* Entries on where items appear *
____________
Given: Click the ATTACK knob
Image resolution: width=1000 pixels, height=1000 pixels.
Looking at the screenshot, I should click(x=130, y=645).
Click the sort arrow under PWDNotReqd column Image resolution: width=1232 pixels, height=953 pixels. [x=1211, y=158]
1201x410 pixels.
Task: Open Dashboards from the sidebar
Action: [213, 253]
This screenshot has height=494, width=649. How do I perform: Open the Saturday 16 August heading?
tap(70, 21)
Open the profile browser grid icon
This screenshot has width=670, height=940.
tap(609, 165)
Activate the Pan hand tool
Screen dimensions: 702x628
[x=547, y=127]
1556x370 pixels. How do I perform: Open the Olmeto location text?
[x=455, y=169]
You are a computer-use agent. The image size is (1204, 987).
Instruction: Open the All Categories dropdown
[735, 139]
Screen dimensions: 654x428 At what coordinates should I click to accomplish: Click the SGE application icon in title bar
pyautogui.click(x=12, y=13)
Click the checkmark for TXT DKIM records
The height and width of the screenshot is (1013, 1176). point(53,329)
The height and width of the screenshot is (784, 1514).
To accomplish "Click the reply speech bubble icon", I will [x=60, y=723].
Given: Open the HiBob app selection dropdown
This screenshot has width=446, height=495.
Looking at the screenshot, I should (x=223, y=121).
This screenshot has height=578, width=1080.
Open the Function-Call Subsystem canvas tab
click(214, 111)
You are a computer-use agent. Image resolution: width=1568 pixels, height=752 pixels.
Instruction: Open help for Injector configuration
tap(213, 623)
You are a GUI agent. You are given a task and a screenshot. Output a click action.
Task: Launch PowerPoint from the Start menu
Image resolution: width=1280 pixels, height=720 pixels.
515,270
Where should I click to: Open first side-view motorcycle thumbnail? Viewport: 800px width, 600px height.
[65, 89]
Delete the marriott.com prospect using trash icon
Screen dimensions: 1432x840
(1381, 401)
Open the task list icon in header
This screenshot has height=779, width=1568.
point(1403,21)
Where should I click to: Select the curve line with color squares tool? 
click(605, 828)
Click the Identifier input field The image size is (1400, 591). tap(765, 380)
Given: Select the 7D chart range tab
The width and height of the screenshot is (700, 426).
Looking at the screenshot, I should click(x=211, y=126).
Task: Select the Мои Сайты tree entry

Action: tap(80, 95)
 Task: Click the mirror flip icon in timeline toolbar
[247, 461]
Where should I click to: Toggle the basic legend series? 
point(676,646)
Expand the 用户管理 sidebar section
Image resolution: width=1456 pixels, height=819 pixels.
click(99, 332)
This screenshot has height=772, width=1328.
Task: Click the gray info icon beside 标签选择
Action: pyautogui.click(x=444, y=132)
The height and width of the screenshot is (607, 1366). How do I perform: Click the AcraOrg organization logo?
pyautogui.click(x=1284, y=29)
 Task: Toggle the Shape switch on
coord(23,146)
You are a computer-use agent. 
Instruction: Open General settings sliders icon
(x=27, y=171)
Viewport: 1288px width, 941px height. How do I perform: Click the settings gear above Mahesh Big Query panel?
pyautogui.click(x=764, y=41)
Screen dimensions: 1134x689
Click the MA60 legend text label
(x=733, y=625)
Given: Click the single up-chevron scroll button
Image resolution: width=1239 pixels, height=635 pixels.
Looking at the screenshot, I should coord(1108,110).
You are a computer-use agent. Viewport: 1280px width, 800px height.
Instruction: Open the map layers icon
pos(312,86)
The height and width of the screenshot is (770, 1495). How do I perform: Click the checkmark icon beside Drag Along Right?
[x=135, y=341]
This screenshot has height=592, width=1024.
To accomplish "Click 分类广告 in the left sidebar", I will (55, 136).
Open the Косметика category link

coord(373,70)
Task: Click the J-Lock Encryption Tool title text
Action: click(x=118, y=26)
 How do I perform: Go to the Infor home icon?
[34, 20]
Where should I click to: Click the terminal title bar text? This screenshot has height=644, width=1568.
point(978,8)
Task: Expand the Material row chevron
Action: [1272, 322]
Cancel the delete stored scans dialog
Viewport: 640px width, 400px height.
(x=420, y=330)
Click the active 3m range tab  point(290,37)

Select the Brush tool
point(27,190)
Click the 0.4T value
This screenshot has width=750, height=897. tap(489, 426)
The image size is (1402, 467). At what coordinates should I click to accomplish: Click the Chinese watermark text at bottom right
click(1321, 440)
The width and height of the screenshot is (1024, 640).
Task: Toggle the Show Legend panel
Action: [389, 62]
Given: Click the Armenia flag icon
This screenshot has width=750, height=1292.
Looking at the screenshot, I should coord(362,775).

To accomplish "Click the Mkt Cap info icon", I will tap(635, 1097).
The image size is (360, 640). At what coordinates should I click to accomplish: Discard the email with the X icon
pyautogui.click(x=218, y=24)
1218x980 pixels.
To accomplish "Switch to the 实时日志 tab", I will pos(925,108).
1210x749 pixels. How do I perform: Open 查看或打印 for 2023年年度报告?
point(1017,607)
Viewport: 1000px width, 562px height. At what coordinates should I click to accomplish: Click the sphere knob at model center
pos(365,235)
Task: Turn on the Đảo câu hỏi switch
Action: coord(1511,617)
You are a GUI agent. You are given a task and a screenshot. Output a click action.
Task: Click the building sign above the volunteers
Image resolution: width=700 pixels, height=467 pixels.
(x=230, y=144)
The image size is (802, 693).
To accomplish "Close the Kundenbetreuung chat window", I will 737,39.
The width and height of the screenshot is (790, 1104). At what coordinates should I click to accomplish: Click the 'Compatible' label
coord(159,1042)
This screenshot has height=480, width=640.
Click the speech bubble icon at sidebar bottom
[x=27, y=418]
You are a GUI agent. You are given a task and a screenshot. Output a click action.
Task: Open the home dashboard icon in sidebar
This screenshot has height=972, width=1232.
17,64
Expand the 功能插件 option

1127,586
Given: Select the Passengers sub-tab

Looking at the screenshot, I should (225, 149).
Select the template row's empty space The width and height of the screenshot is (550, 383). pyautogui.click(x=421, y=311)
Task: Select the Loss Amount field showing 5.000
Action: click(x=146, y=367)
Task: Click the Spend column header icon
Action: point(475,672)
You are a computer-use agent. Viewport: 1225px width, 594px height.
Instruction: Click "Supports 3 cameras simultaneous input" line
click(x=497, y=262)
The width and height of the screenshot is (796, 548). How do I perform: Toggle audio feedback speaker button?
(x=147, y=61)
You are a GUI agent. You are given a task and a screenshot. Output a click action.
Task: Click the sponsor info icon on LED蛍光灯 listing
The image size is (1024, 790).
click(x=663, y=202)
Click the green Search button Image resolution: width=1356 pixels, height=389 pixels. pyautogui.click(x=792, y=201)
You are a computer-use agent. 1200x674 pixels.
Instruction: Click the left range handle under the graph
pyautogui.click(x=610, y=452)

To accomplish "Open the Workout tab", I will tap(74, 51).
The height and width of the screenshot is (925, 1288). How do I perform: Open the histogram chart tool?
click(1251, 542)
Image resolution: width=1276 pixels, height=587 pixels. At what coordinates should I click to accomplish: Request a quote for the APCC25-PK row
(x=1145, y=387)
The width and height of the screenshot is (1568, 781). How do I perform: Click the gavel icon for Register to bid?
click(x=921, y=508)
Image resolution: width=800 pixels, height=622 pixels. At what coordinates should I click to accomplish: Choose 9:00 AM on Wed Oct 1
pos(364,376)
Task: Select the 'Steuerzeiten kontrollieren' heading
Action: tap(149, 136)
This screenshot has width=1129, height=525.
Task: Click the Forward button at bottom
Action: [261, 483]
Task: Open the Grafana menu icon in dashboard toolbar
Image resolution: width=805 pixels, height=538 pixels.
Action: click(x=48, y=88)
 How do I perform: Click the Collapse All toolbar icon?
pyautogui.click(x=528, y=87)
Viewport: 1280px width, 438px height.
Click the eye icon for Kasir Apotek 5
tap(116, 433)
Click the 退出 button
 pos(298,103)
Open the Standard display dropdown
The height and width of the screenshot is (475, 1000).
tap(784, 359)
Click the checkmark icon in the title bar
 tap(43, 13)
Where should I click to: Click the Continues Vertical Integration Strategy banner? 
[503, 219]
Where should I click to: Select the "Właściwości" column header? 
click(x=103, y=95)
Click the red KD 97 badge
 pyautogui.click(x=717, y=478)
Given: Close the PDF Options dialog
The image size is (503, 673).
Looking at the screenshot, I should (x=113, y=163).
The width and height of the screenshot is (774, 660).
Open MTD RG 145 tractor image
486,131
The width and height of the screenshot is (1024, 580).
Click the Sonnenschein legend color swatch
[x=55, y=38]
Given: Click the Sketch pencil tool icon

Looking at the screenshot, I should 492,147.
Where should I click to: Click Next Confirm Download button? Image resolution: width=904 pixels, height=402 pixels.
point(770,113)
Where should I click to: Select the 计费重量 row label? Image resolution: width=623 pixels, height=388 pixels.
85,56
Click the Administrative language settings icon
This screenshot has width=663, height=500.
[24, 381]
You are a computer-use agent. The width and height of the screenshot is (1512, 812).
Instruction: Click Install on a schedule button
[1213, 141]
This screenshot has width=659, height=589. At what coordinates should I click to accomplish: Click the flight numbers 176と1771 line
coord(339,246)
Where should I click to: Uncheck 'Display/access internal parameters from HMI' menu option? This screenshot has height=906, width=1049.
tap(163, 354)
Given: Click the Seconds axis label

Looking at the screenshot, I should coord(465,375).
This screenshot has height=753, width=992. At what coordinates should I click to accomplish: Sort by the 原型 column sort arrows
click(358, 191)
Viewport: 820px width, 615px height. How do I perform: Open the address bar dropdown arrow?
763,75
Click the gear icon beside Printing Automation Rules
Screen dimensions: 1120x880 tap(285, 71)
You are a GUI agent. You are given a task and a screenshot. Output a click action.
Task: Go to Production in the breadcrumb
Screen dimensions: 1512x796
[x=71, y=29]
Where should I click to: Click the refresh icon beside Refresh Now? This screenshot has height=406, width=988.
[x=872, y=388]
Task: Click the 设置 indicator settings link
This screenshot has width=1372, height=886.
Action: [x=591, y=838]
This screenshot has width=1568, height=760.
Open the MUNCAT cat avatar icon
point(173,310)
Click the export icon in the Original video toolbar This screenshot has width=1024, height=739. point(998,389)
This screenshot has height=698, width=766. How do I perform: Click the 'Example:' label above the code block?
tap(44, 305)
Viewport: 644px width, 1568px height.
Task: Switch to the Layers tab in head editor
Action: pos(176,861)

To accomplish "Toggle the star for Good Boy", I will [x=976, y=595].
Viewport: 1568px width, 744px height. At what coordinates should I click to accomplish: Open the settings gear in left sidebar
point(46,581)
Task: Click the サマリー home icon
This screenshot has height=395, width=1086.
____________
* Your goal *
Rewrite the items from the line with "Click the export" through the last line, swapping "toolbar" for "menu bar" and leaving everything else as it is.

* Exercise response *
Click the export icon in the Original video menu bar This screenshot has width=1024, height=739. point(998,389)
This screenshot has height=698, width=766. How do I perform: Click the 'Example:' label above the code block?
tap(44, 305)
Viewport: 644px width, 1568px height.
Task: Switch to the Layers tab in head editor
Action: pos(176,861)

To accomplish "Toggle the star for Good Boy", I will [x=976, y=595].
Viewport: 1568px width, 744px height. At what coordinates should I click to accomplish: Open the settings gear in left sidebar
point(46,581)
Task: Click the サマリー home icon
This screenshot has height=395, width=1086.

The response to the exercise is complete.